_Requirement_:
Please show each line of the material below that contains the word "resolution".

::::::::::

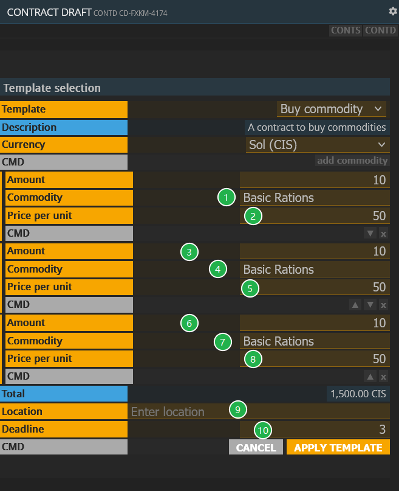Delete the third commodity entry
Image resolution: width=399 pixels, height=491 pixels.
point(383,377)
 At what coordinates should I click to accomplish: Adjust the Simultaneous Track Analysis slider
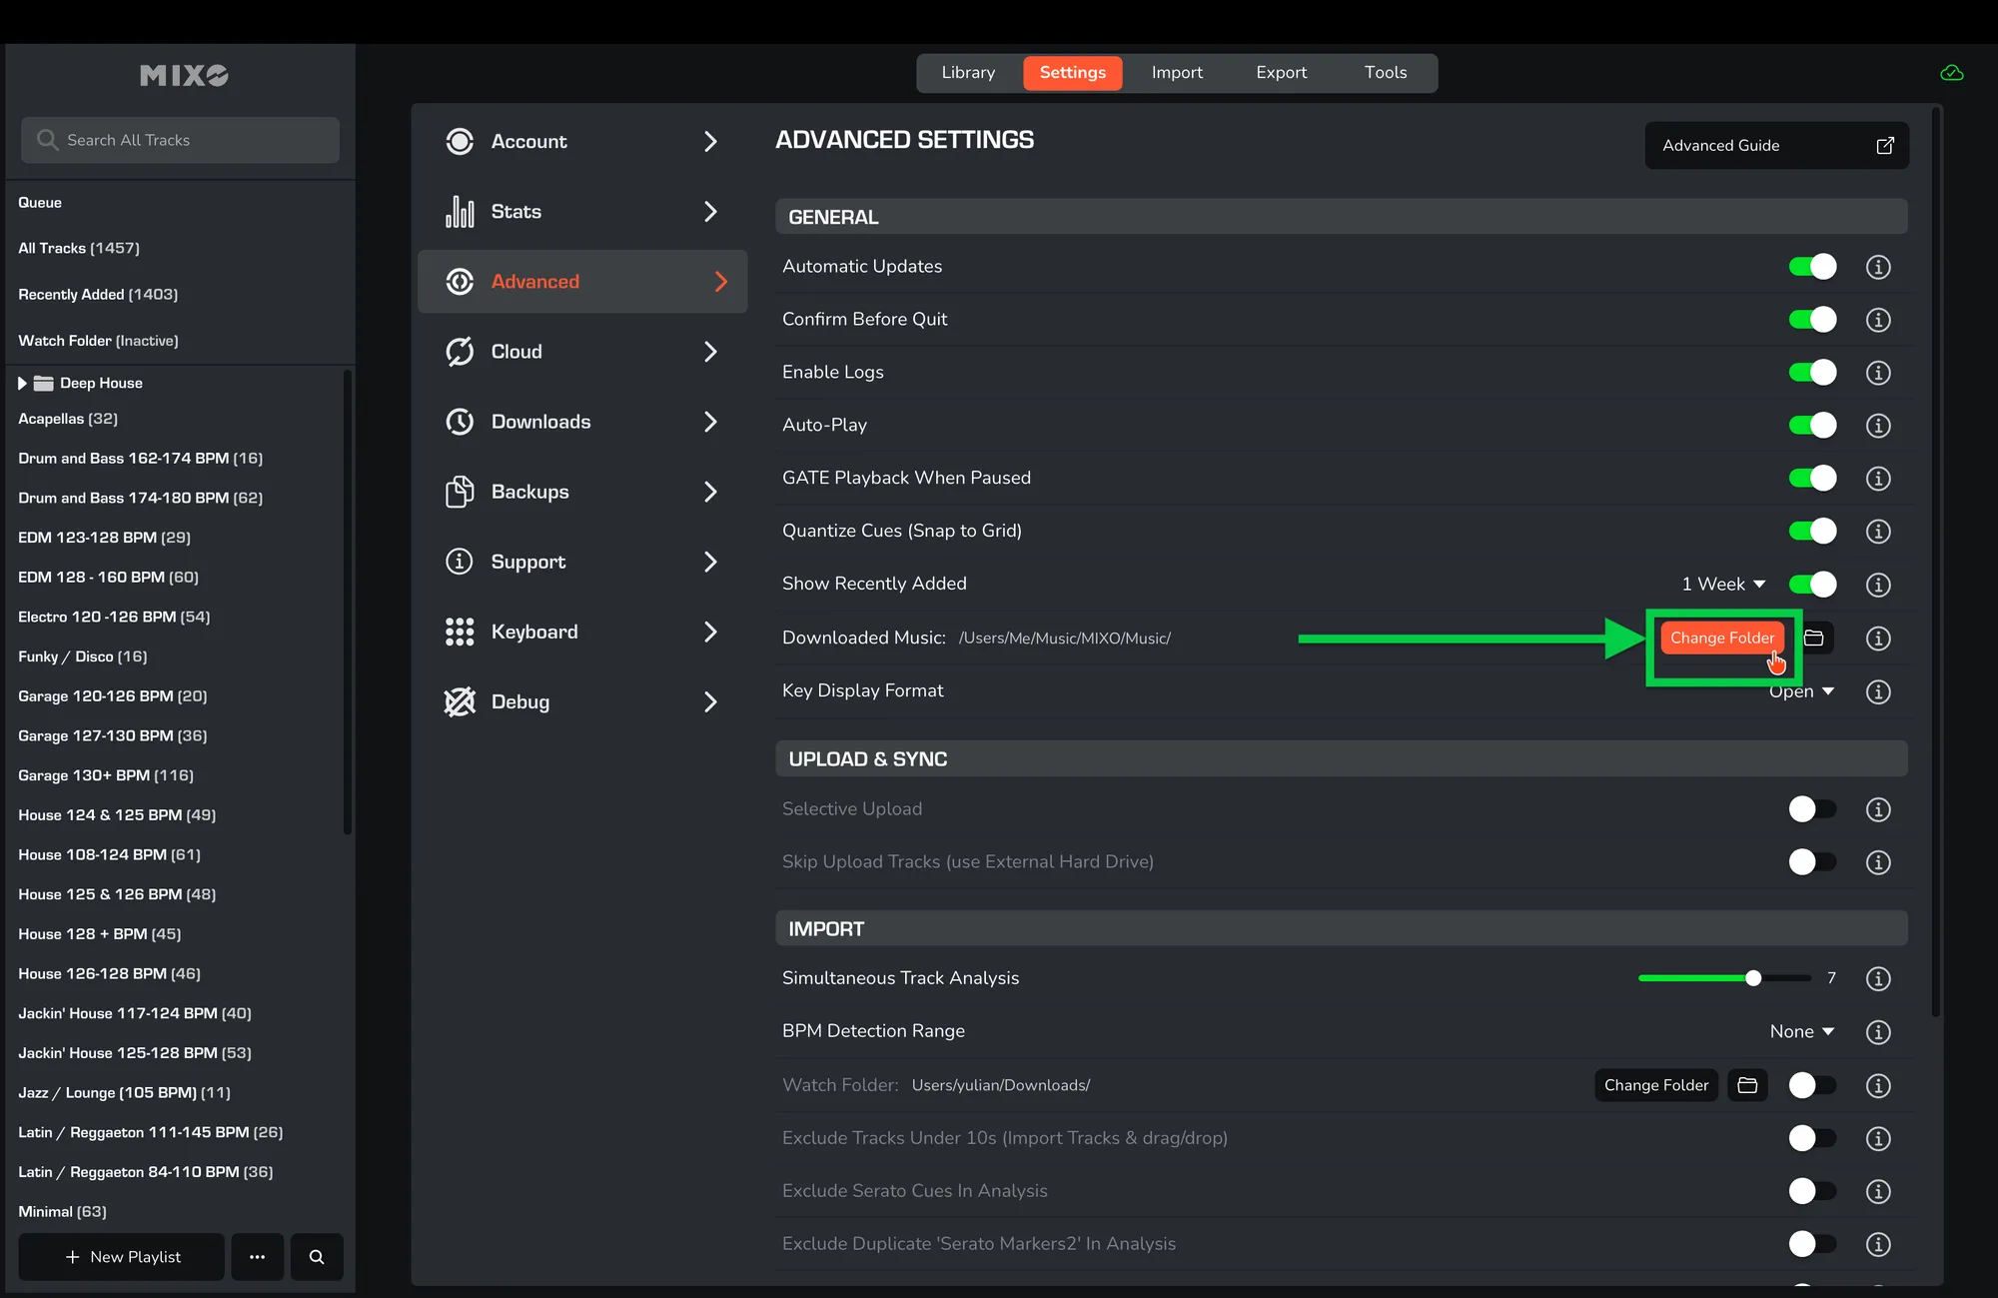pyautogui.click(x=1753, y=978)
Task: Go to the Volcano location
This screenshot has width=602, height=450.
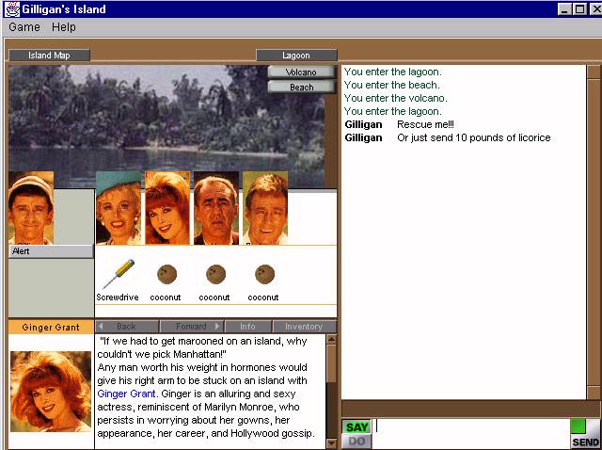Action: (x=301, y=72)
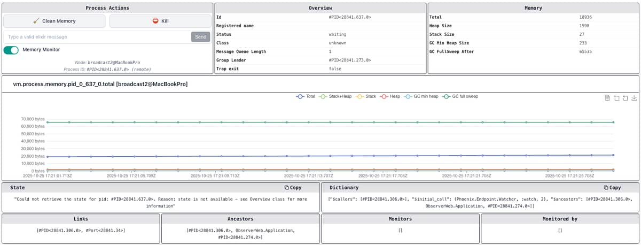Download chart as image icon
Screen dimensions: 641x245
pyautogui.click(x=634, y=98)
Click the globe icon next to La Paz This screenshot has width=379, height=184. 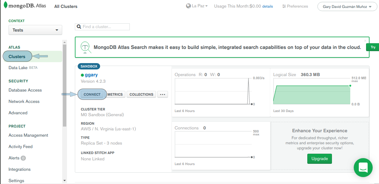(x=189, y=6)
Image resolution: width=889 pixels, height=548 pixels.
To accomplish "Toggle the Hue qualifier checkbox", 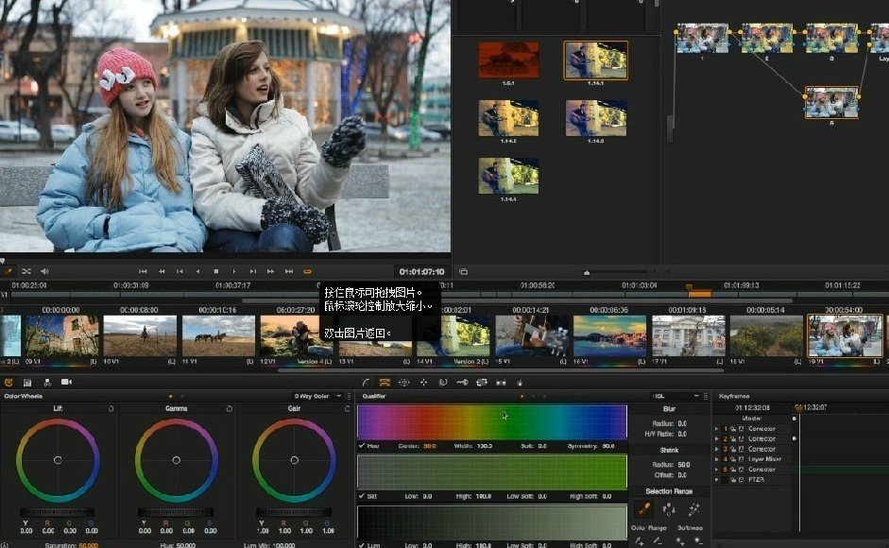I will coord(362,446).
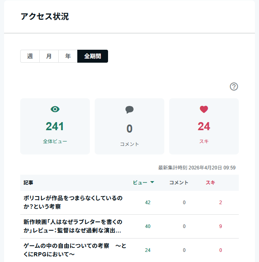Click the 24 スキ summary card
The height and width of the screenshot is (262, 259).
204,126
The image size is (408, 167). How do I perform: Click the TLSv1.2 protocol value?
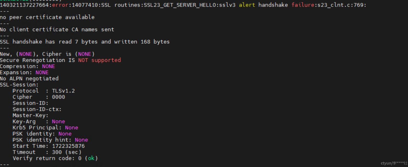(x=63, y=91)
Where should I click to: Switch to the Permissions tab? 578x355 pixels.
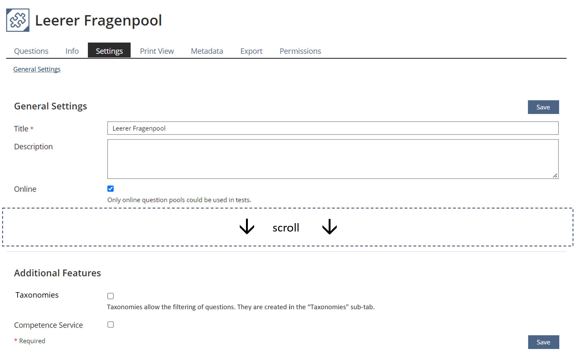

::::::::::

_Exercise output_:
Image resolution: width=399 pixels, height=491 pixels.
Image resolution: width=889 pixels, height=548 pixels.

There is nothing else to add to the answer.